What is asked – Quote the listing below word for word, leaving out the pictures.

==== Record extracts ====

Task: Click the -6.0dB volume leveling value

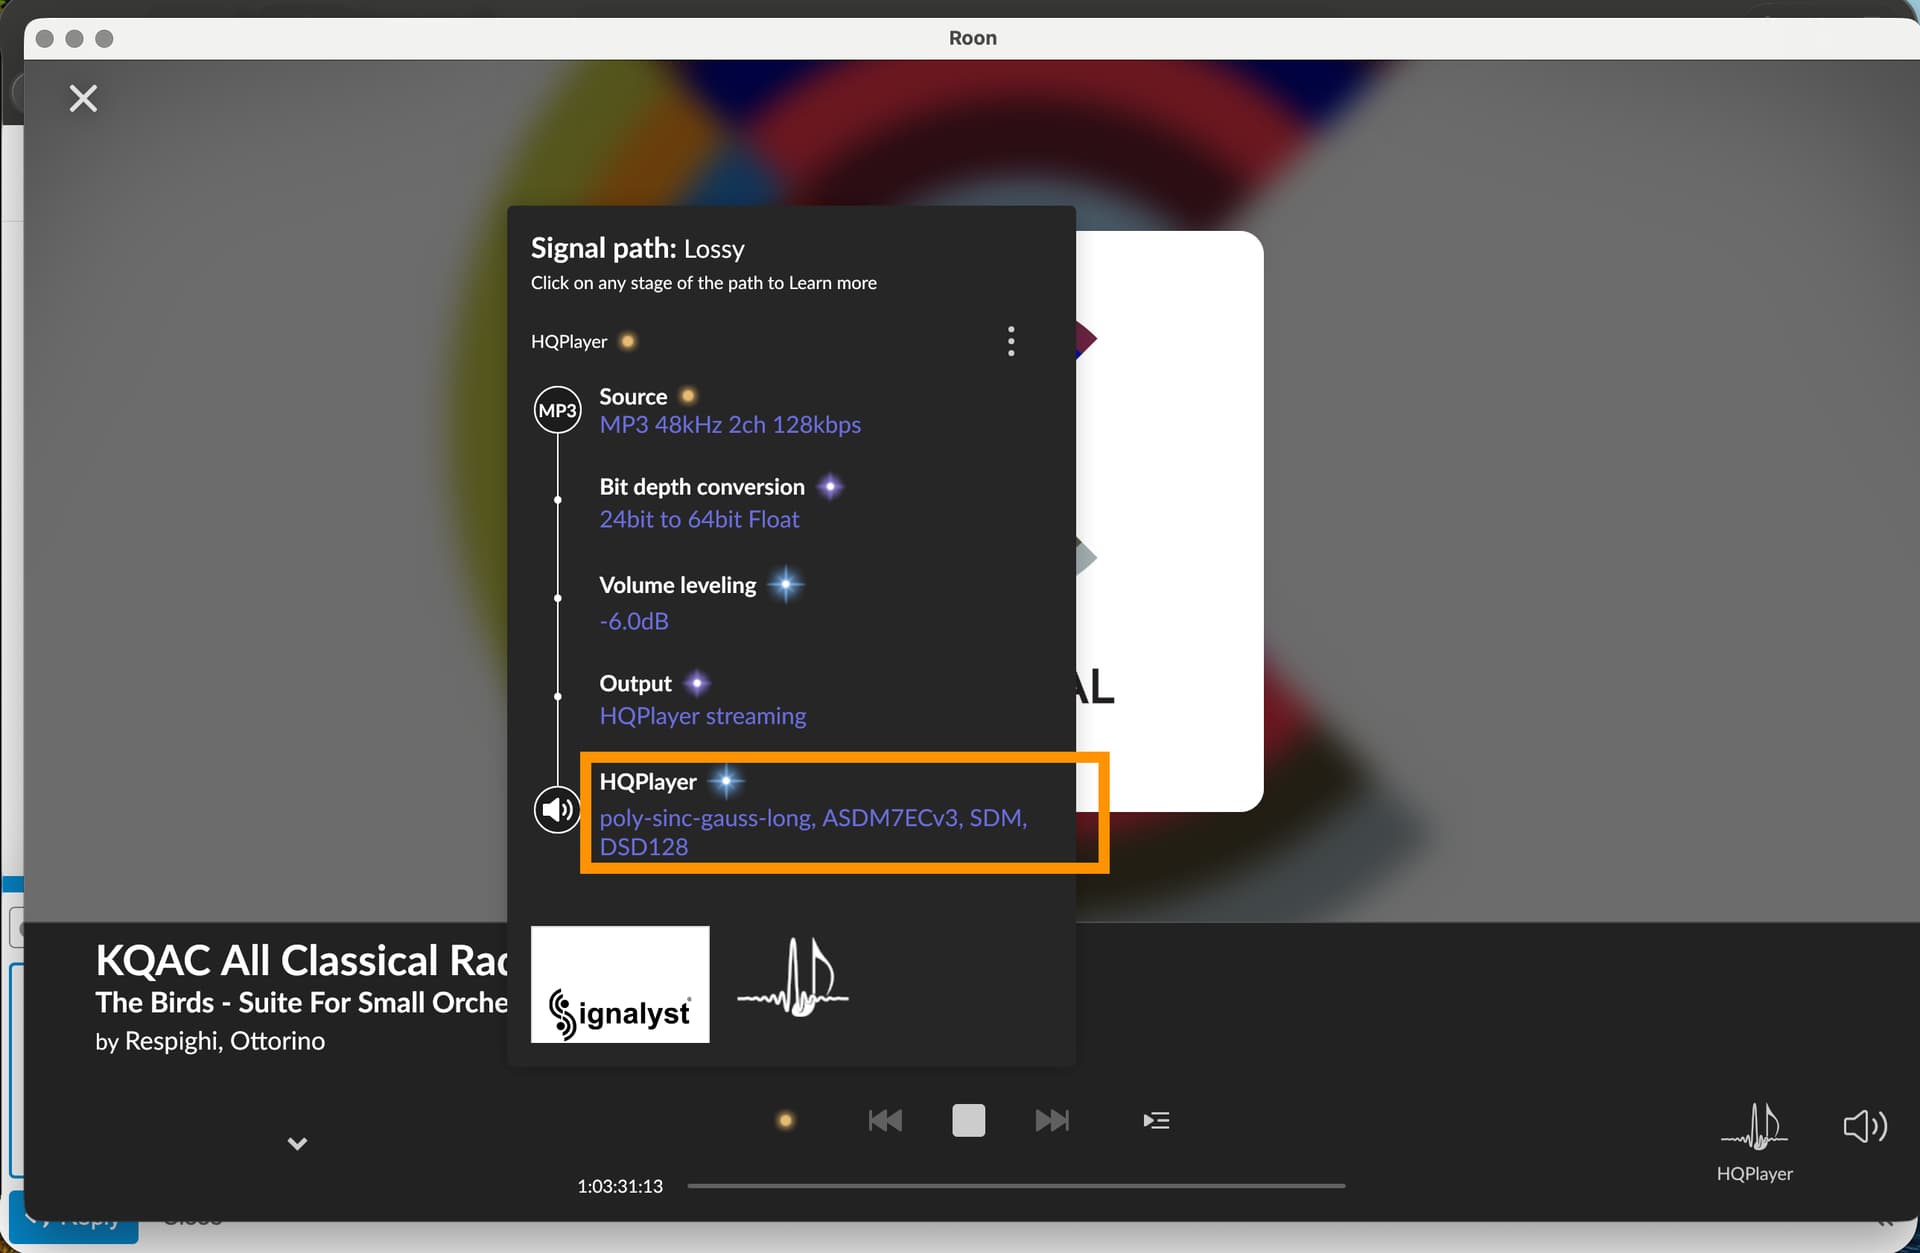Action: point(634,621)
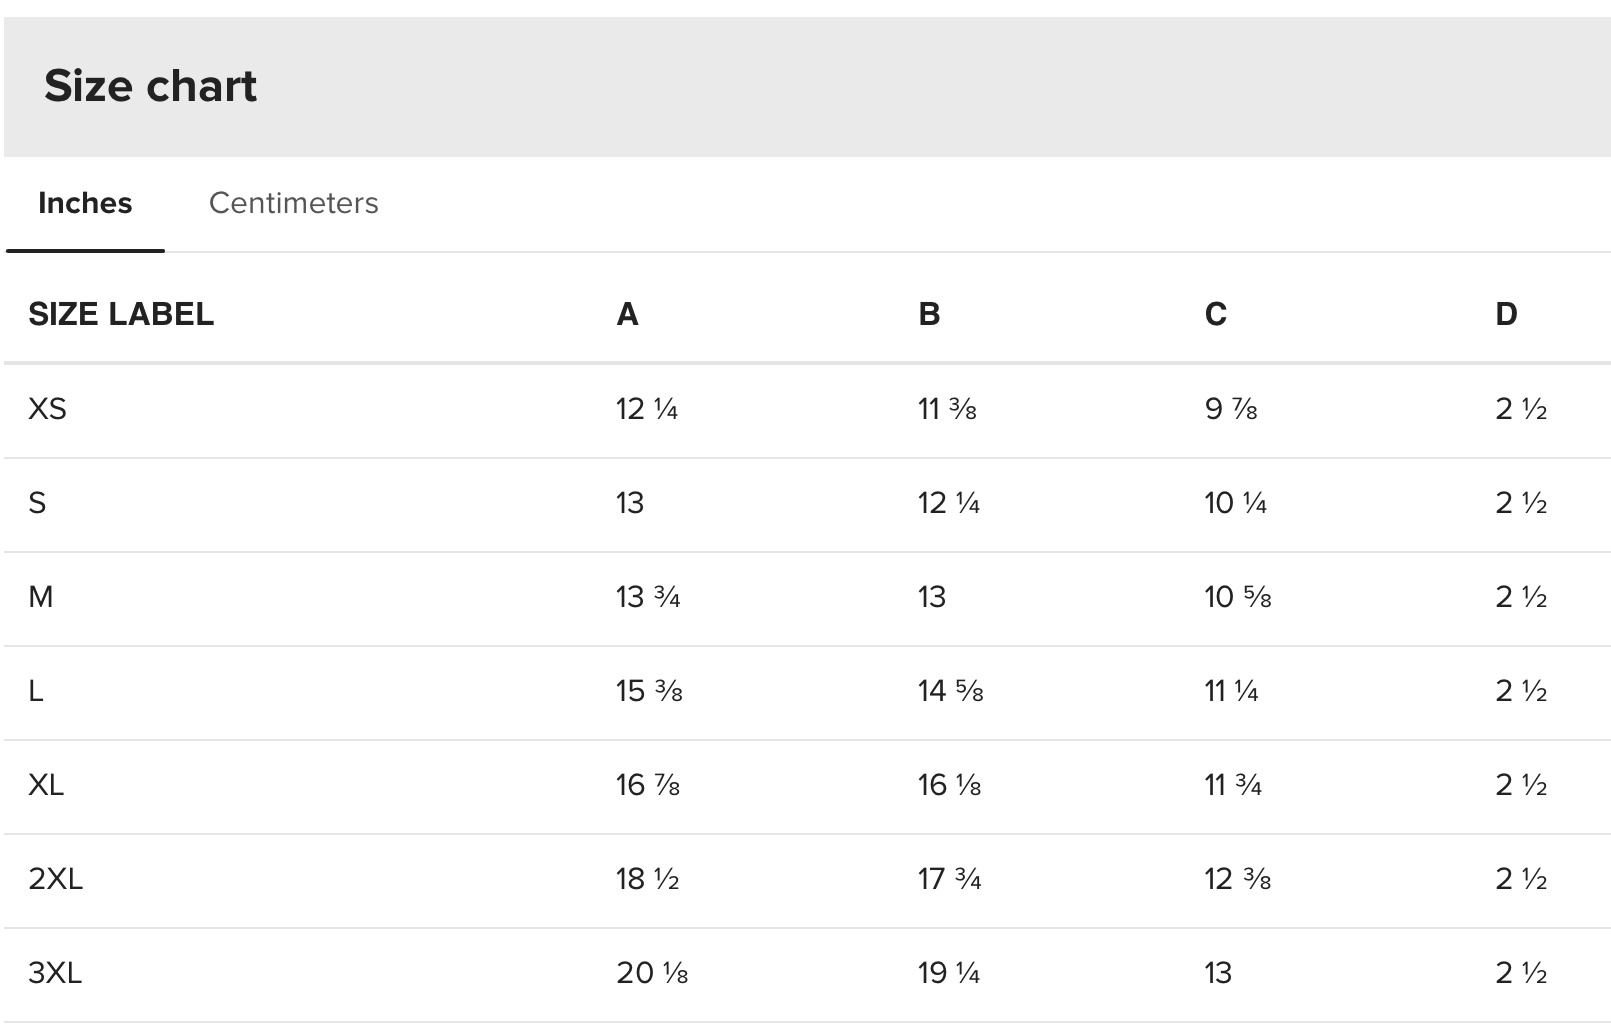Select the Inches tab
1611x1025 pixels.
(85, 203)
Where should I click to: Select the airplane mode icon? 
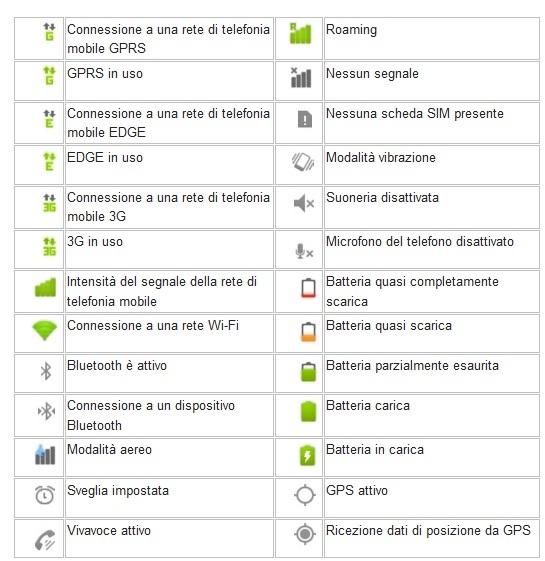point(45,454)
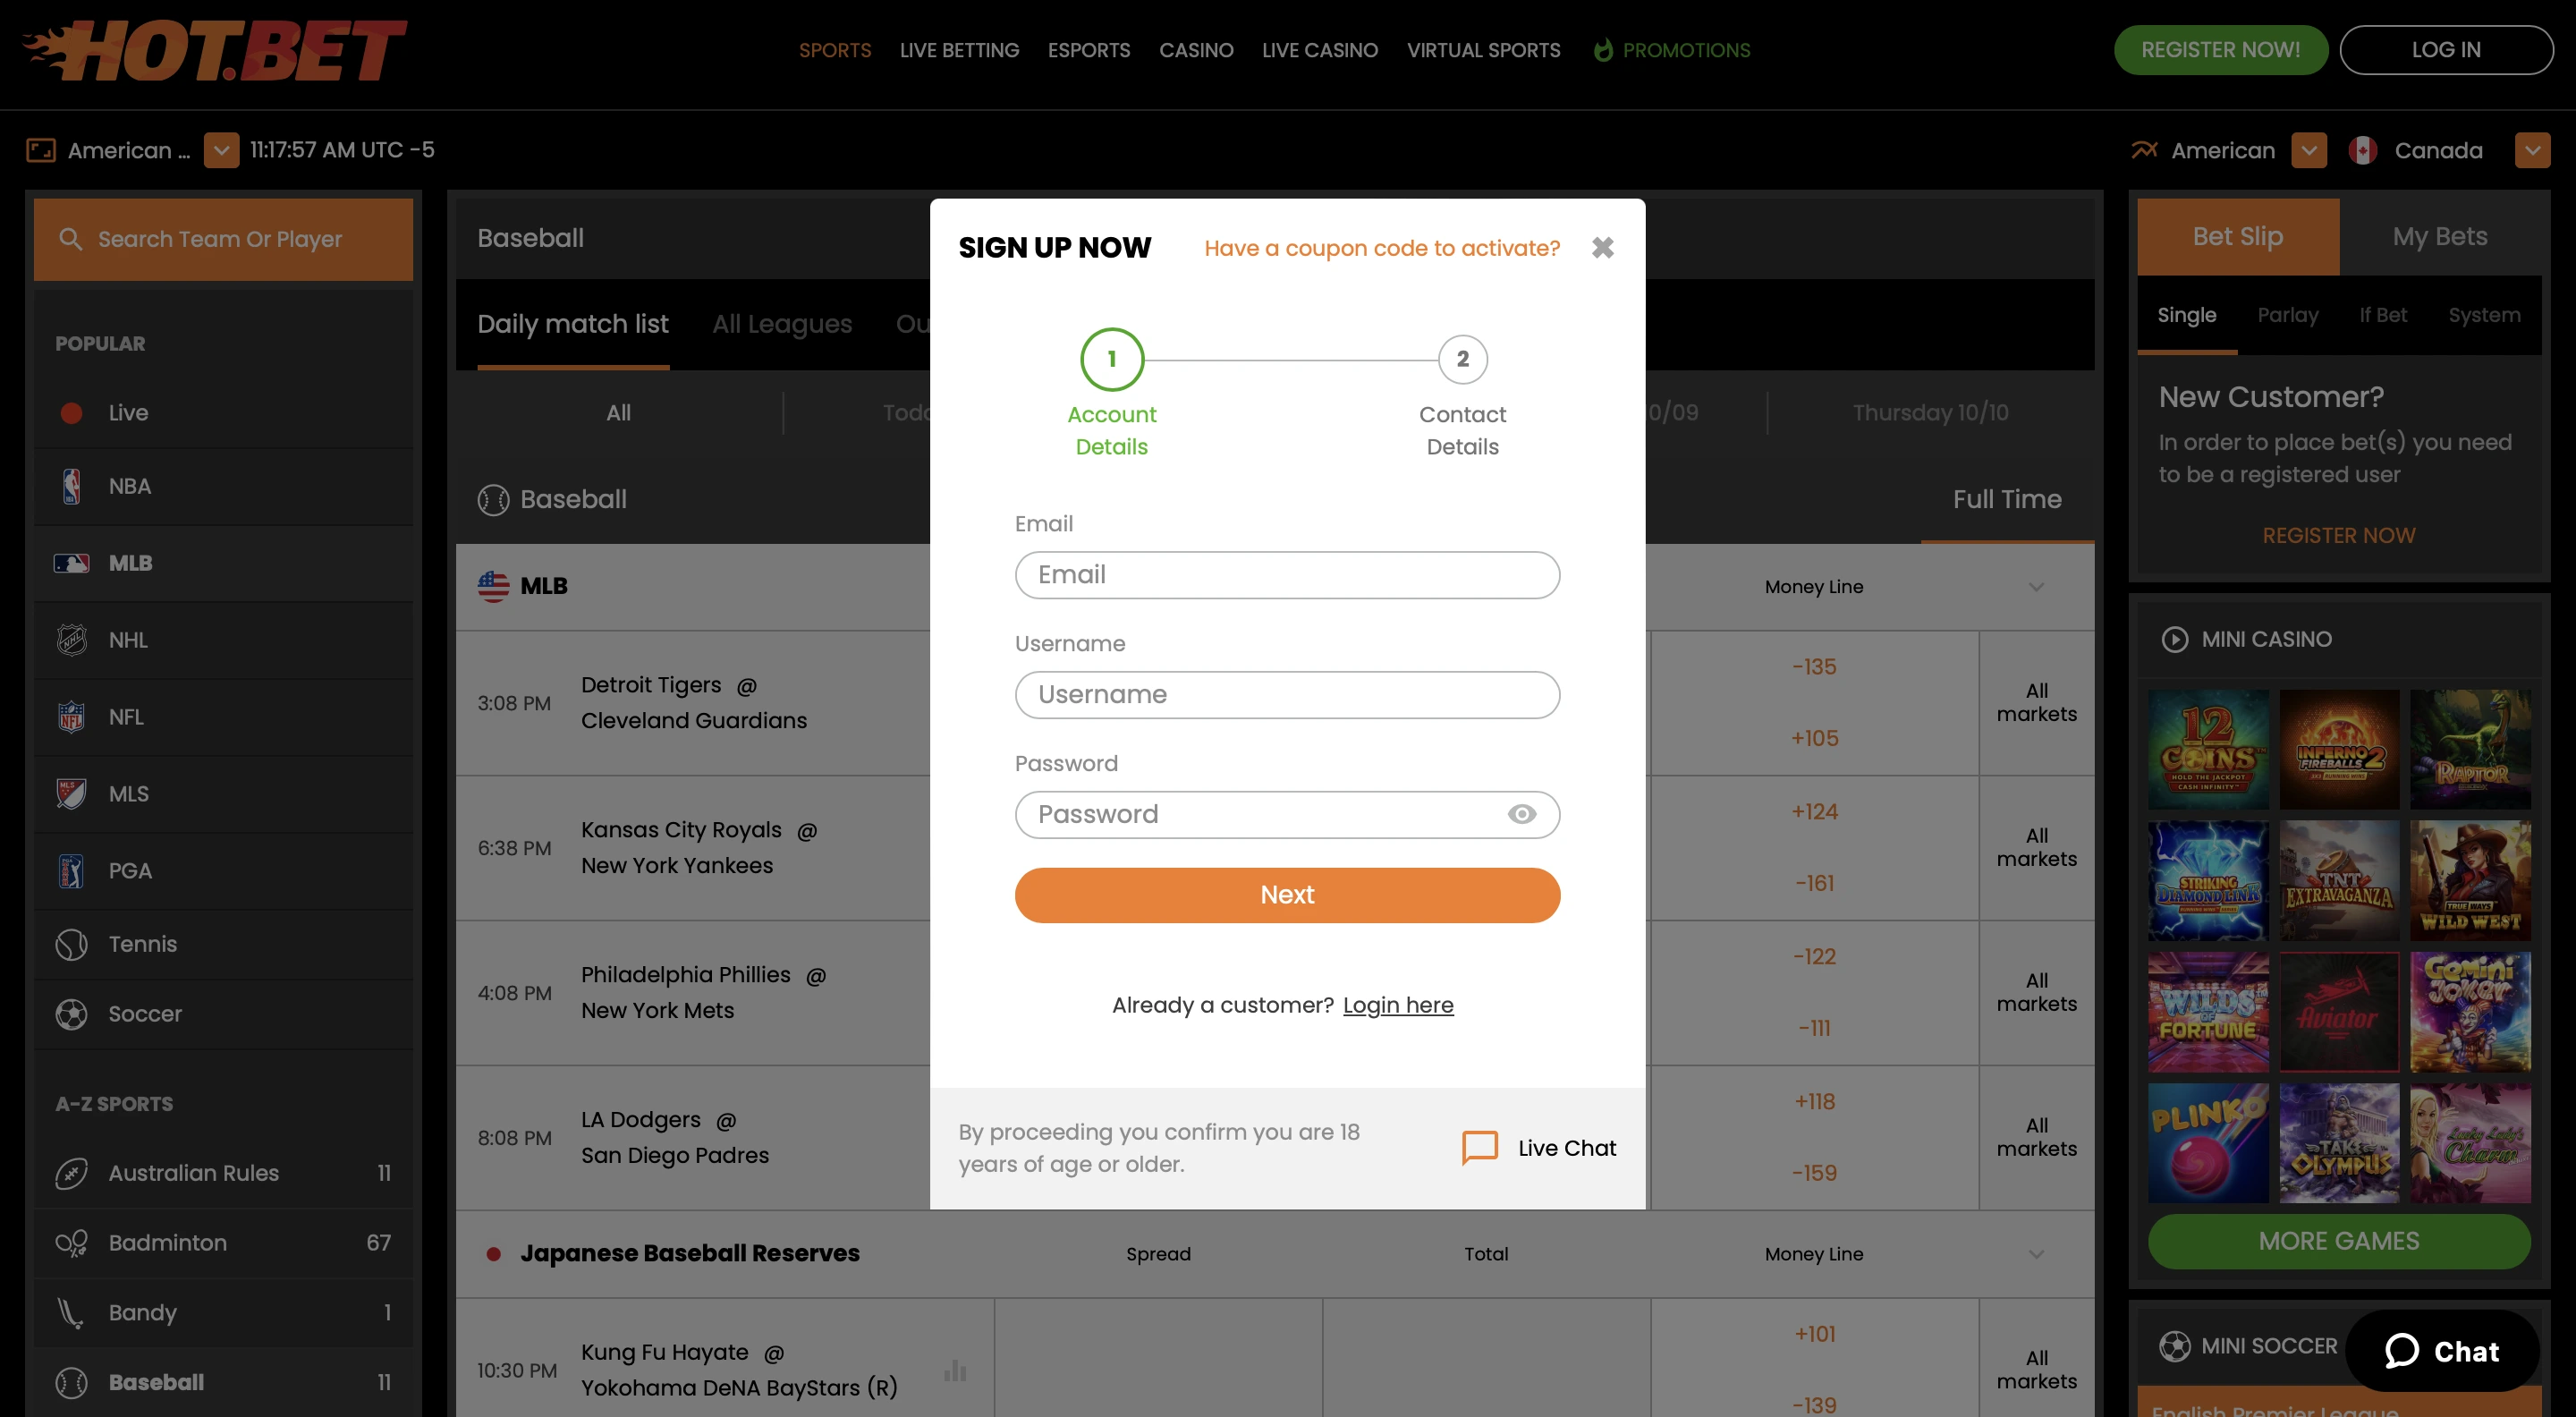The height and width of the screenshot is (1417, 2576).
Task: Click the Next button in signup form
Action: tap(1287, 895)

====

Written reply –
Task: Click the -6.0dB volume leveling value

Action: point(634,621)
Select the Inches tab
1611x1025 pixels.
(85, 203)
Where should I click to: Select the airplane mode icon? 
point(45,454)
The height and width of the screenshot is (1417, 2576).
Task: Click the Next button in signup form
Action: tap(1287, 895)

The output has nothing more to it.